Sollte die Klage gegen Standard & Poor, kurz S&P, erfolgreich werden, müssen auch
andere Investmentbanken wie Moody’s und Fitch ebenfalls mit Schadensansprüche von
Betroffenen kalkulieren. Wie wahrscheinlich ein Gewinn dieses Prozesses ist, können
selbst Finanzexperten bislang noch nicht abschätzen - dass die Klage jedoch mit
schlagkräftigen Argumenten eingereicht wird, daran zweifelt niemand.

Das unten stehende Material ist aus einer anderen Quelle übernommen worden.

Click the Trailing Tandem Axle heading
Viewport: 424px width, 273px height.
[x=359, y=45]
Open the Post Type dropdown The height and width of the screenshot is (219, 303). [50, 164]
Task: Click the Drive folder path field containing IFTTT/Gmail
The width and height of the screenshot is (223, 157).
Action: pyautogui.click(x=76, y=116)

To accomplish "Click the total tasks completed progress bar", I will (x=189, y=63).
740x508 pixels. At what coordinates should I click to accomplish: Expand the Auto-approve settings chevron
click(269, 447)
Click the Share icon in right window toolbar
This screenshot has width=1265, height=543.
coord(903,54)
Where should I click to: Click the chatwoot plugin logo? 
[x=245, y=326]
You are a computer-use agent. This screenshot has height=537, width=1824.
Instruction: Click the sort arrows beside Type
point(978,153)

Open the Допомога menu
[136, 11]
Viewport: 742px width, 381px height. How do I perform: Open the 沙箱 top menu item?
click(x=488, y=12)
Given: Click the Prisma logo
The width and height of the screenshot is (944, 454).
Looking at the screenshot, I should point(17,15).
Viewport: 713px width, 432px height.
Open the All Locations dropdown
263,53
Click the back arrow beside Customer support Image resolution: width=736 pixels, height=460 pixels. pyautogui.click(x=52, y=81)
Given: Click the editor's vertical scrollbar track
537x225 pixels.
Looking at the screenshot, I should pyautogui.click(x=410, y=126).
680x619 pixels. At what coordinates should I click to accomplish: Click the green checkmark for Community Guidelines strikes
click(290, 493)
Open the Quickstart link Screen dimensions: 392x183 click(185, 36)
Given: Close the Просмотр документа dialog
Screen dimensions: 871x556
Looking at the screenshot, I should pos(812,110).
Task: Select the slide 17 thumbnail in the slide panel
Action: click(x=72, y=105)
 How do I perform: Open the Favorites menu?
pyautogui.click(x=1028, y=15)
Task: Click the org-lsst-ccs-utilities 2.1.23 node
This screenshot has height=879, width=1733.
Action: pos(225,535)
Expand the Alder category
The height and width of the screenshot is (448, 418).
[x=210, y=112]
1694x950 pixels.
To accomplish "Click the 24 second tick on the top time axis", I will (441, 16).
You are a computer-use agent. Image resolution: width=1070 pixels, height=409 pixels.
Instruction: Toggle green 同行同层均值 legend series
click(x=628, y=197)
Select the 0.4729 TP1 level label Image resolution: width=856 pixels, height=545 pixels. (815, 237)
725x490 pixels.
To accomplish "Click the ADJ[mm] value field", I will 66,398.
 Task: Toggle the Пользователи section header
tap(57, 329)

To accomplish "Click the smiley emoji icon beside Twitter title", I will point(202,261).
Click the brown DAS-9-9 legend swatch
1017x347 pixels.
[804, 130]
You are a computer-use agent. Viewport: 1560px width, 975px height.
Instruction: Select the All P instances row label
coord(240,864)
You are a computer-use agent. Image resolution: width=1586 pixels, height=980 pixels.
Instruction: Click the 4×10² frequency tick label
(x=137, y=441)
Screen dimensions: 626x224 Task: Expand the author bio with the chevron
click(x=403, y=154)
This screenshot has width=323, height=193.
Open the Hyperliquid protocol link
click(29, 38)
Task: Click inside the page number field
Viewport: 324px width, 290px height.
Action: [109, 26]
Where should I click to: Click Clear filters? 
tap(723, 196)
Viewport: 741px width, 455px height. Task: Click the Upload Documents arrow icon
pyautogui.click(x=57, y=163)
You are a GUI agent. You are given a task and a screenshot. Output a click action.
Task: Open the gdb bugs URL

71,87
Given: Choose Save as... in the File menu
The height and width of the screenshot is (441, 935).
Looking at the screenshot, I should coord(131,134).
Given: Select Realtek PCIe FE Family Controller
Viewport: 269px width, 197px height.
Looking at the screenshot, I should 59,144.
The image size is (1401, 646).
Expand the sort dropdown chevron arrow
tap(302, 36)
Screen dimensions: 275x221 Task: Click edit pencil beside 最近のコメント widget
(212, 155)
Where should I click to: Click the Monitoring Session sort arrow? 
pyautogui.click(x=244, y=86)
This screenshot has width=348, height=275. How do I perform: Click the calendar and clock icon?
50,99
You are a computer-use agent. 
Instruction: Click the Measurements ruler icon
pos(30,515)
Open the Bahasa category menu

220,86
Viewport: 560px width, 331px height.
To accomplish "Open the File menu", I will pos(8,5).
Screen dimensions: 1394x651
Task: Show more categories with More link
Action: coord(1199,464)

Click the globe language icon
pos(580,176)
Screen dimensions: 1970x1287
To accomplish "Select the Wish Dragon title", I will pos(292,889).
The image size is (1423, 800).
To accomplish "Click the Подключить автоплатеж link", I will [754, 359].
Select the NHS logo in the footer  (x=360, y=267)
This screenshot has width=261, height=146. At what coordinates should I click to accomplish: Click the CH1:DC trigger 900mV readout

Eine erneute Polarisierung - Kritiker vs. Fürsprecher
Und erneut wird die Frage aufgegriffen, wer Schuld an der Immobilienblase hat. Dass
Wertpapiere und Immobilien lukrative Investitionsformen sind, daran hat auch die Krise
im vergangen Jahr nichts geändert. Jedoch brauchen Verbraucher und insbesondere
Investmentberater neue Sicherheiten um entscheiden zu können, wie sicher die geplanten
Investitionen im Detail sind. Genau hier setzen die Kritiken an, dass das Konzept der
Ratingagenturen nicht stimmig ist. Diese Frage polarisiert und trennt die Finanzwelt
in zwei Richtungen. Selbst bekannte Persönlichkeiten der Finanzbranche nehmen
Investmentbanken und Ratingagenturen in Schutz und geben zu Bedenken, dass es sich
hierbei um objektive Eindrücke von Personen und Instanzen handelt. Dass die Immobilienpreise
dermaßen in den Keller stürzen, hätte vorhergesehen werden können, ist jedoch offensichtlich
für relativ unwahrscheinlich gehalten worden. Dass Vorhersehbarkeiten möglich sind, erklärte
vor kurzem eine deutsche Ratingagentur, die beispielsweise schon 2007 die Bonität der
heutigen EU-Problemfälle Spanien und Griechenland in Anbetracht der Immobilienkrise
schlechter bewertete. Das bestätigt selbstverständlich diejenigen, die Ratingagenturen
in Schutz nehmen und der Meinung sind, dass nicht das Konzept der Ratingagenturen unstimmig
ist, sondern viel eher die potentielle Risikoerkennung deutlich verbessert werden muss.
Verzicht mit Risiko
Auf eine Instanz zu verzichten, welche die Bonität eines Landes oder Unternehmens definiert,
minimiert nicht das Risiko, dass so etwas nicht noch einmal geschehen wird. Im Gegenteil: Denkt
man über eine Neustrukturierung des Systems nach, müssen sogar zunächst Fehler kalkuliert
werden, da fast bei jedem neuen Konzept im Laufe der Zeit Umarbeitung aufgrund von Unstimmigkeiten
vorgenommen werden müssen. Ein solches Risiko einzugehen, während sich Länder und Unternehmen
noch von den Auswirkungen der vergangenen Jahre versuchen zu erholen, grenzt schon fast an
mutwilliger Zerstörung.
Folglich sollte eine Stabilisierung des Ratingsystems stattfinden statt einer kompletten
Auflösung. Dies wird vermutlich jedoch erst wieder öffentlich thematisiert, sobald feststeht, in
wie weit die Klage Erfolg haben wird. Der private Kapitalanleger hat schon jetzt bekannt gegeben,
dass er sämtliche Instanzen in Anspruch nehmen wird, und auch nicht davor zurückschreckt den
Europäischen Gerichtshof mit einzubeziehen - es bleibt also international spannend.